The Ratings_and_Sentiments.csv dataset contains over 7,600 reviews of 66 coffee shops in Austin Texas, the data was initially scraped, munged and prepped by Rachel Downs (http://www.racheldowns.co) a Marketing and MIS student at UT Austin.
Your challenge is to further prepare the data (easy), and create summaries and charts answering various questions about the data (also easy)
To complete this assignment, follow these steps:
Download the Austin_Coffee_Sentiment.RMD file from the course website.
Open Austin_Coffee_Sentiment.RMD in RStudio.
Replace the “Your Name Here” text in the author: field with your own name.
Supply your solutions to the project by editing Austin_Coffee_Sentiment.Rmd.
When you have completed the homework and have checked that your code both runs in the Console and knit correctly when you click Knit HTML, rename the R Markdown file to Austin_Coffee_Sentiment_YourNameHere.Rmd, and submit it.

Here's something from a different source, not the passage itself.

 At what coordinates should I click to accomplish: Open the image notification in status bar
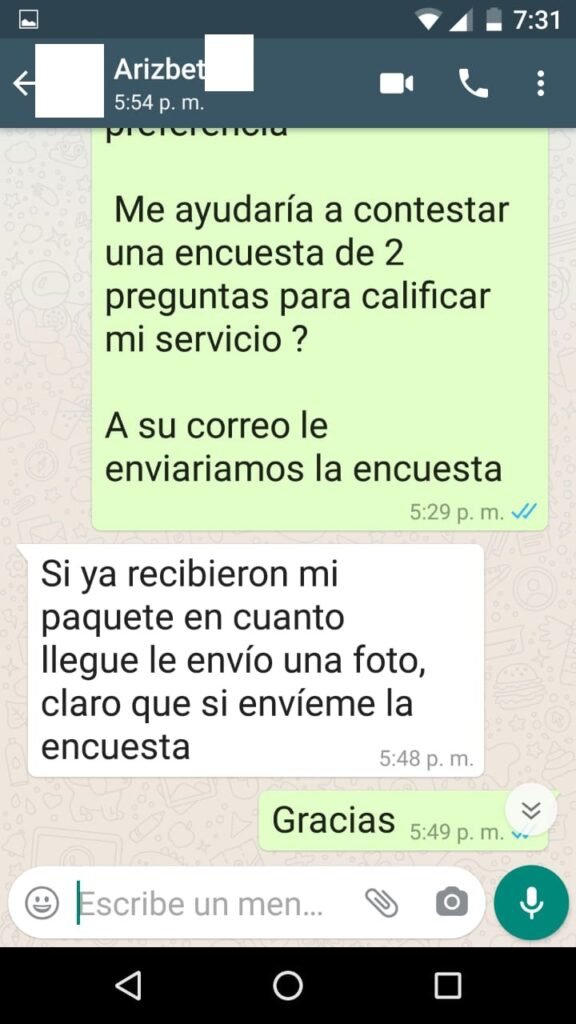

Tip: Note that each of the code blocks in this Problem contain the expression
eval = FALSE. This tells R Markdown to display the code contained in the block, but not to evaluate it. you’ll need to change this toeval = TRUEbefore you
knit
load the following libraries, you may need to install them first! - tidyverse - lubridate # – a new library that makes dealing with dates easy - stringr # – a new library that makes dealing wiht strings easy - ggplot2
- janitor # – clean up column names with clean_names()

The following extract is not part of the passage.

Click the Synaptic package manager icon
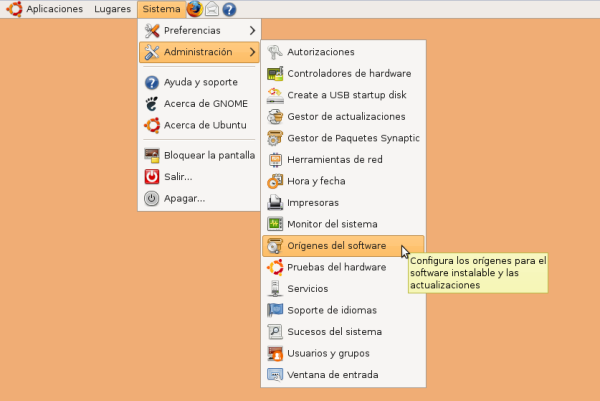The image size is (600, 401). pos(275,138)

don’t forget to change eval=FASE to eval=TRUE
## -- Attaching packages --------------------------------------- tidyverse 1.3.0 --
## v ggplot2 3.3.3 v purrr 0.3.4
## v tibble 3.0.4 v dplyr 1.0.2
## v tidyr 1.1.2 v stringr 1.4.0
## v readr 1.4.0 v forcats 0.5.0
## -- Conflicts ------------------------------------------ tidyverse_conflicts() --
## x dplyr::filter() masks stats::filter()
## x dplyr::lag() masks stats::lag()
##
## Attaching package: 'lubridate'
## The following objects are masked from 'package:base':
##
## date, intersect, setdiff, union
Read (read_csv), ignore warnings - you’ll see 4 parsing failures just ignore them.
yelp <- read_csv(“../data/ratings_and_sentiments.csv”)
##
## -- Column specification --------------------------------------------------------
## cols(
## .default = col_double(),
## coffee_shop_name = col_character(),
## review_text = col_character(),
## rating = col_character(),
## cat_rating = col_character(),
## coffee_sent = col_character()
## )
## i Use `spec()` for the full column specifications.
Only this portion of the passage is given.